▸ **Directive**
Pull out each line of the records that contains the string "screenshot", matching its case exactly.

▸ **Data**
■ ■ ■ ■ ■

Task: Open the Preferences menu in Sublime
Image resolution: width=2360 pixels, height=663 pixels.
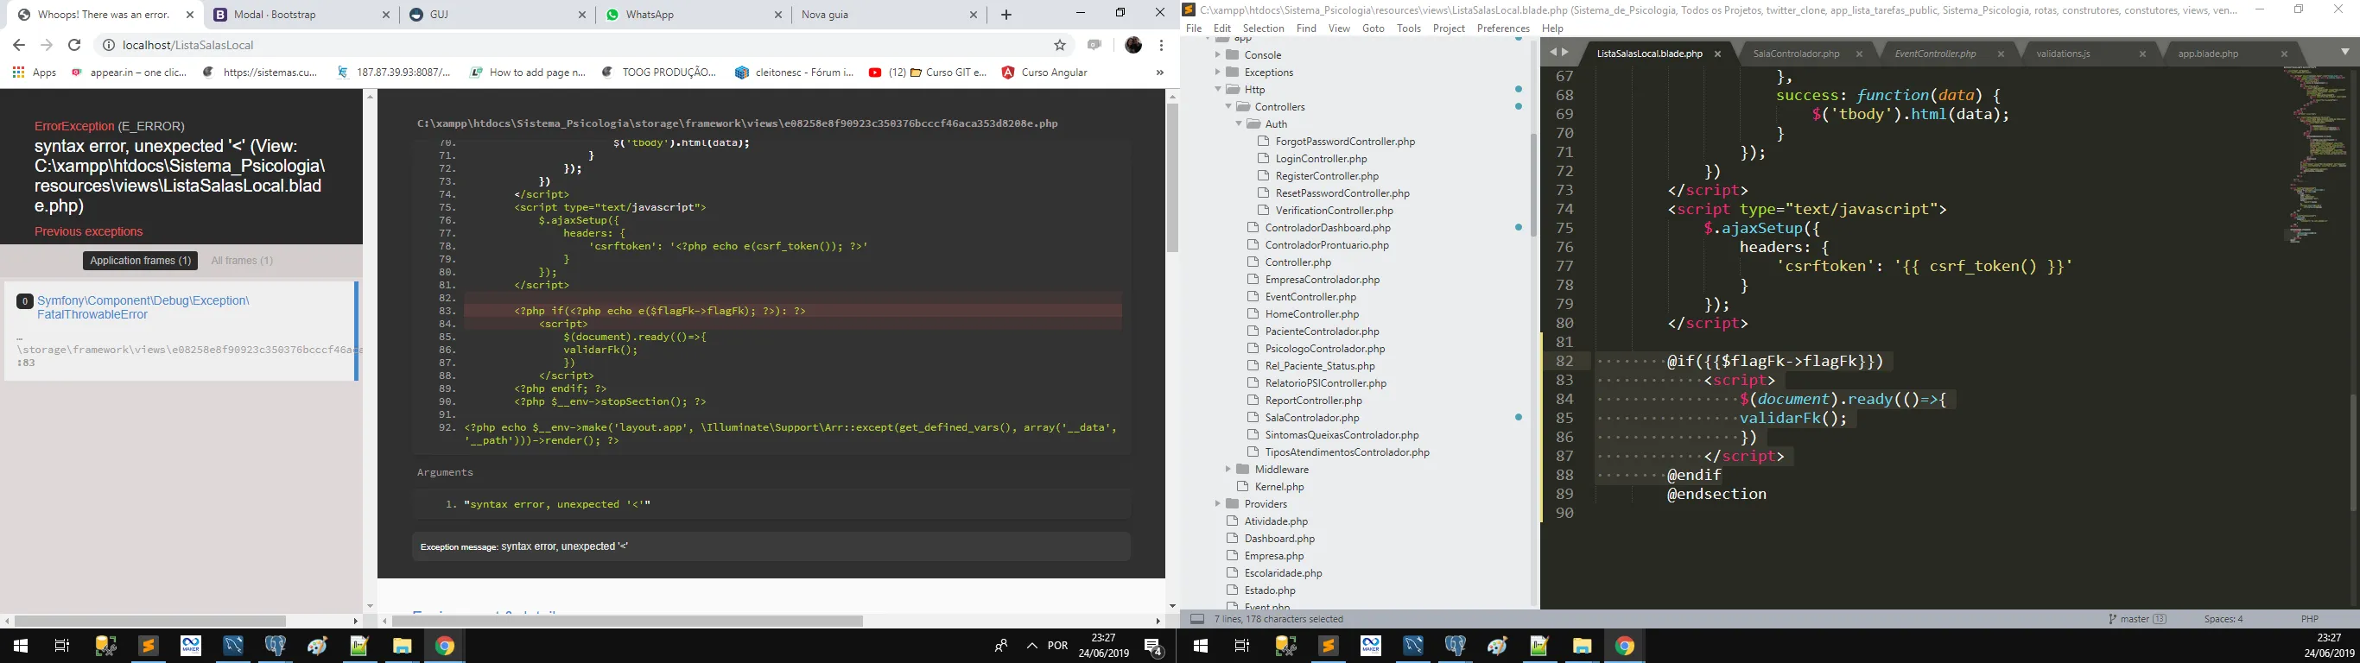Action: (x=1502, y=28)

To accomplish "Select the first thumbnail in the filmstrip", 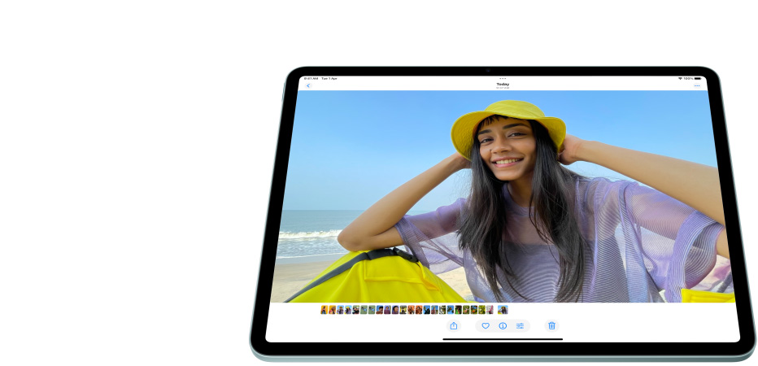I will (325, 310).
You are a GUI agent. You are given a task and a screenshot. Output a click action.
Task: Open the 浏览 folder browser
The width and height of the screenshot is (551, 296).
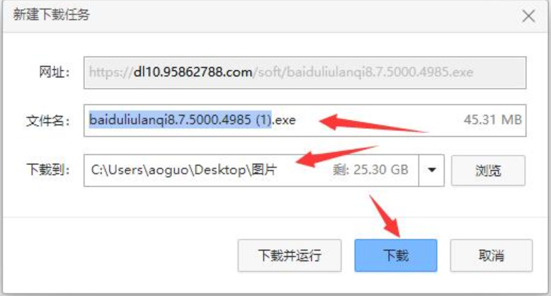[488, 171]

■ ■ ■ ■ ■

▸ **Result below**
You are a GUI agent. You are given a task and a screenshot. Output a click action.
The width and height of the screenshot is (551, 296).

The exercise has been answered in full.